遂に5類への移行。三年余りになる新型コロナ騒動がいよいよ終局に向かいつつある。その間、政府や自治体における対策の非科学性や言説の虚妄性、行き惑い暴走しかけた社会心理、専門家たちの無定見ぶり、メディアの頽落など、さまざまな議論がなされてきた。このコラムで、それらすべてを取り上げることはできない。しかし私たちは何を見間違い、何を聞き違えたのか。また、この国が現在、どのような知的状況、情報環境にあるのかを胸に刻みつけておくために、最も大きな影響力を行使した一方面にだけでも、きちんと落とし前を着けておきたいのである。

それは白衣を纏った医師や専門家たちに対してである。振り返ってみれば、彼らは、PCR検査の有効性、コロナによる予測死亡者数、ロックダウンをはじめとする社会規制のタイミング、発熱患者の診察回避、病床確保料の過大請求、さらにmRNAワクチンの潜在的リスクなど局面ごとの重要な判断において、ことごとく間違いを犯し、ミスリードを繰り返してきた。

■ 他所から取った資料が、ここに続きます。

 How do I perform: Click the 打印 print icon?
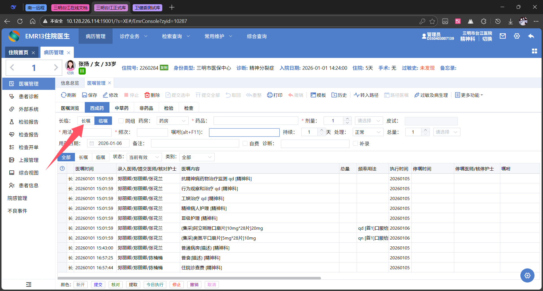point(270,95)
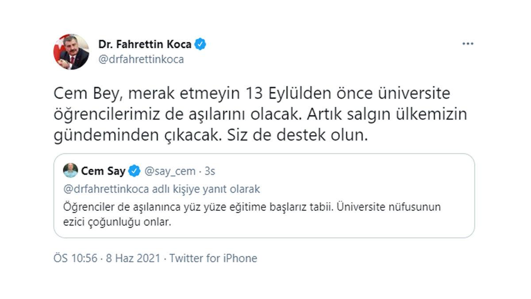Click Cem Say's display name
The image size is (531, 299).
102,170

これら、本来、医療界を牽引すべき人々の、信じられないほどの知見の低劣さや無節操ぶりについては、かつて表現者クライテリオンへ寄せた拙稿(2021年11月号・読者投稿欄「シュールジャパン」)でも触れたが、最近になって、ある友人からまた、にわかには信じ難い話を聞かされたのである。

その友人は、非常勤の医師(医局をはじめとする組織に馴染まない一匹狼的な医師や出産後、復帰準備中の女医などの比率が高いという)を介護施設や在宅医療現場、医療機関へと送迎する仕事をしている。彼は、コロナ渦中の送迎時に、ある医師からワクチン接種の有無を問われ、非接種であることを正直に告げると、その医師も笑いながら、自身のワクチン虚偽接種を告白してくれたうえに、mRNAワクチンの組成上の危険性について得々と説明してくれたそうである。筆者は「組織に属さない一匹狼だからこそ可能な、ささやかな抵抗であり、それはそれで苦渋の選択だったのだろうな。」と半ば同情気味にその話を聞いていた。しかし、甘かったのである。私など世の中を知らないガキみたいなものだったのである。

友人とその医師は、その後、何度かの送迎の機会を通じて次第に懇意になっていったのだという。同志のような共感が芽生え始めていたのかもしれない。しかし、ある朝、その送り先として告げられたのは、大病院のワクチン集団接種会場だったそうである。「儲かるらしいけど、臆面もないんだよなあ。」友人は、少し寂しげに笑った。

現実は、細部に至るまで修羅に満ちていたのである。先生方は、敬うに値せず、権威は、算術の権威に過ぎず、白衣は、今ここにはない、未来の血に染まっていたのである(ほんの一握りの善良な医師や科学者の皆さん、ごめんなさい。でも、あまりにも、一握り過ぎるのです)。

近年、頻発するテロ事件については、表現者クライテリオン最新号(2023年5月号)巻頭座談会『岸田文雄とは何者か?』の論考をよそに、巷では相も変わらず「政治と特定宗教の関係など社会体制に目を向けるべきだ」あるいは「いや、動機など報じてはいかん。犯罪に対しては是々非々で論じるべきだ」といった、左右両極に振り切れた、浅はかな論戦が繰り広げられている。しかしいずれにせよ、現下のように権威に哲学や正義がなく、それを伝える知識人やメディアに道義のない社会は、テロルの温床になり下がっていくのであろう。権威を鍛え直し、真の権威として復権させていくためには、権威への厳しい批評が必要なはずである。そして、どうやら、この国で生き延びていくためにも、既存の権威を一から疑ってみる必要があるようだ。そのことを決して忘れぬよう、あの寺山修司に倣って、狂歌を一首…。

道を説く、白妙人の罪深し、身捨つるほどの祖国はありや。